Mario Zaragoza Ramírez. Algarabía
No a todos les gusta la Navidad. Sin embargo, es difícil no contagiarse del ambiente navideño cuando está en todas partes y desde muchas semanas antes.
Por alguna razón, la Navidad y demás celebraciones decembrinas nos remiten al frío, la nieve, los renos, el amor, la paz y Santaclós. Aunque en México nunca se haya visto un reno, y que las casas no estén precisamente cubiertas de nieve, hoy esta ambientación ficticia es parte de una realidad que se nos impone en el último cuarto del año —cuando nuestras carteras sufren de un ataque al corazón navideño—, en la que nunca faltan la fiesta, los regalos y el —ese sí— mexicanísimo maratón Guadalupe-Reyes.
Lo primero que hay que dejar muy claro, es que la Navidad la festejamos todos, de una u otra forma.
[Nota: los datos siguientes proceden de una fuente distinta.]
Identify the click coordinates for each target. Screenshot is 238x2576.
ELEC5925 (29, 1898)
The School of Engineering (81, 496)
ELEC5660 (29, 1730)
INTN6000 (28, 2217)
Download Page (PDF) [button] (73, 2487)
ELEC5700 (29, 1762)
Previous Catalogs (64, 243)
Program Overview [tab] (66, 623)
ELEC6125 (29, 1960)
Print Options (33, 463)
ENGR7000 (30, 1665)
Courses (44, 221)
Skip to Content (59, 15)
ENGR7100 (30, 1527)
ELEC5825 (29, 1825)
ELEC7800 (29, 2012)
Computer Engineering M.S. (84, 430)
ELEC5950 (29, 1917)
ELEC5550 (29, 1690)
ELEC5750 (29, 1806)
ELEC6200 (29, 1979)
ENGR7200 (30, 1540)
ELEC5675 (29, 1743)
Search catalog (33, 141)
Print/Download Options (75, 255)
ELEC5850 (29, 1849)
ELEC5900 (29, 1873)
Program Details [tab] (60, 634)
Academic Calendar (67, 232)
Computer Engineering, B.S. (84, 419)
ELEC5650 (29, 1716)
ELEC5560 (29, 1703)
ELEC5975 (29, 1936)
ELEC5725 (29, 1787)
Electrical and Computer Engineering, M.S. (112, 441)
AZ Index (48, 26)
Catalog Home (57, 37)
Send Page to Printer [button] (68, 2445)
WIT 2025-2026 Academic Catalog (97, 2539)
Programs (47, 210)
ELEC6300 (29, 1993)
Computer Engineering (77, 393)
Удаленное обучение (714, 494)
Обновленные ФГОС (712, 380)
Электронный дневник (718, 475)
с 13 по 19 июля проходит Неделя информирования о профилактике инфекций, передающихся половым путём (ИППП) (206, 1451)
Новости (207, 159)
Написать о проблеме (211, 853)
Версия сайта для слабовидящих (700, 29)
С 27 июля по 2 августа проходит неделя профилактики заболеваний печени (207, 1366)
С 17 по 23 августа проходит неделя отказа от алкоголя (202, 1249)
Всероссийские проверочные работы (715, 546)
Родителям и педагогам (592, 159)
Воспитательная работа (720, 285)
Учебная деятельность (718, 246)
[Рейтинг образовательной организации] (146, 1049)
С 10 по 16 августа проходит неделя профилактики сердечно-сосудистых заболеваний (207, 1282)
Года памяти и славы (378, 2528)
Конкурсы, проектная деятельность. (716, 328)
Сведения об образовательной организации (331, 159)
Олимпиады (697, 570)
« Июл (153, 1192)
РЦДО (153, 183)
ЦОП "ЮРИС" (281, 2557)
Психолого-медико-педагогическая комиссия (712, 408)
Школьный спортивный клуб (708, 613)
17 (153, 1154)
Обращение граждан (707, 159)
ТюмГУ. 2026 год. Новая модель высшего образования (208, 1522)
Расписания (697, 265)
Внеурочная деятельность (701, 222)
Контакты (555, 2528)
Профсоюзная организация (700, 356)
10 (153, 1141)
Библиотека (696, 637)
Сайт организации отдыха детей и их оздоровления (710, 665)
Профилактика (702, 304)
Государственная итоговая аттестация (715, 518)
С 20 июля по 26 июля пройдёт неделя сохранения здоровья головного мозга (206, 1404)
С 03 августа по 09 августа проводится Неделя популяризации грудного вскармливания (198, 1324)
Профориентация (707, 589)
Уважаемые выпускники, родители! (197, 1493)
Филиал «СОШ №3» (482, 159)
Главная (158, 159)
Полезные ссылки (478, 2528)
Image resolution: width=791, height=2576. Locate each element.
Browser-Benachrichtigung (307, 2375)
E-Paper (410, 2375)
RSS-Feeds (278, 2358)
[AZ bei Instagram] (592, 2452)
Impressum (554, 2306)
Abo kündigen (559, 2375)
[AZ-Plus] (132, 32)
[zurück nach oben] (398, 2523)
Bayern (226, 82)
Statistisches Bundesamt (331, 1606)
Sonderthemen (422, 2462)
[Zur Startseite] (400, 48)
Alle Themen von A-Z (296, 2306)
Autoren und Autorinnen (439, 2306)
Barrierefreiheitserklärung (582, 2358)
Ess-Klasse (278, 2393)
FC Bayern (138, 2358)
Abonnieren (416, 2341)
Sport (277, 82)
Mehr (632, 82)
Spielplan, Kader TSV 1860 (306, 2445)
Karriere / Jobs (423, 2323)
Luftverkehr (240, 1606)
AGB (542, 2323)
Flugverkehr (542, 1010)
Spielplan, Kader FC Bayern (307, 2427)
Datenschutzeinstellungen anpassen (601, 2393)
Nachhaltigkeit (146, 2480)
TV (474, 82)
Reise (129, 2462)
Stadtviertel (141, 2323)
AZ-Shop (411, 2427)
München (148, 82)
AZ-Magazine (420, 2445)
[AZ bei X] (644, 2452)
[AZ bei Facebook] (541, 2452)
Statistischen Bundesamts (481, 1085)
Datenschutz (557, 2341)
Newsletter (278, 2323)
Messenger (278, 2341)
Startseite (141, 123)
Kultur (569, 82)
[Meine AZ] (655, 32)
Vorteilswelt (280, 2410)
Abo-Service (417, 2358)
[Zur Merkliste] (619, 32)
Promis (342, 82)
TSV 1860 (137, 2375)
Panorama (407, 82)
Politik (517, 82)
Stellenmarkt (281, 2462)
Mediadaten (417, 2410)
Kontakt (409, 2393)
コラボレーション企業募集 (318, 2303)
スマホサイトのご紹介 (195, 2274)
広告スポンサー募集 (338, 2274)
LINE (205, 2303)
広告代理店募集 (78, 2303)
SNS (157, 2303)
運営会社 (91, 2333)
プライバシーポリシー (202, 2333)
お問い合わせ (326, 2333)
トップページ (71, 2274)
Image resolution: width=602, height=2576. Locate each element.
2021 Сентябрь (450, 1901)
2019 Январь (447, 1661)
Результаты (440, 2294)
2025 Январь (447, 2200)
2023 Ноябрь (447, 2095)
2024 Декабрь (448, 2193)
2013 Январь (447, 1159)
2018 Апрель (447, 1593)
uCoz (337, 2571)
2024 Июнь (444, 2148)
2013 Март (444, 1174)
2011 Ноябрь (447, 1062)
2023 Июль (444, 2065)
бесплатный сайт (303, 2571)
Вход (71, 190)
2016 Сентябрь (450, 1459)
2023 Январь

Es claro que nuestras navidades, y perdona si te incluyo, amable lector, nunca han transcurrido —al menos en México— con nieve en las ventanas, con Santaclós entrando por la chimenea, calcetas colgando en la estancia y toda esa parafernalia que más bien conocemos o conocimos a través del cine y la tele.
Sabes que es Navidad cuando los comercios instalan montones de luces de colores, que te obligan a pensar en los regalos del intercambio —¡desde mediados de octubre!
Nuestros festejos, en cambio, incluían piñatas, posadas, pastores, peregrinos, y en lugar de nieve, un ponche con o sin piquete; además, las infaltables letanías, el recuerdo o la remembranza de Belén —con estrella y todo—, y aquella bonita historia de la pastorela, ésa en la que actuaste o donde viste al sobrinito cantar «Los peces en el río» —efectivamente, esos que beben y beben, y no son sus cuates.
Viva la fiesta
La celebración navideña proviene de una forma de entender al mundo —llamémosle predominante—, en la que la tradición judeocristiana y, después, la religión católica dotaron a la natividad de «cierta criaturita», de un carácter festivo que luego se haría acompañar con regalos y abrazos. Aunque en nuestros tiempos predominan los obsequios y las ganas de quedar bien, también se trata de una época por demás alegre, donde hasta los más amargados le entran al jolgorio.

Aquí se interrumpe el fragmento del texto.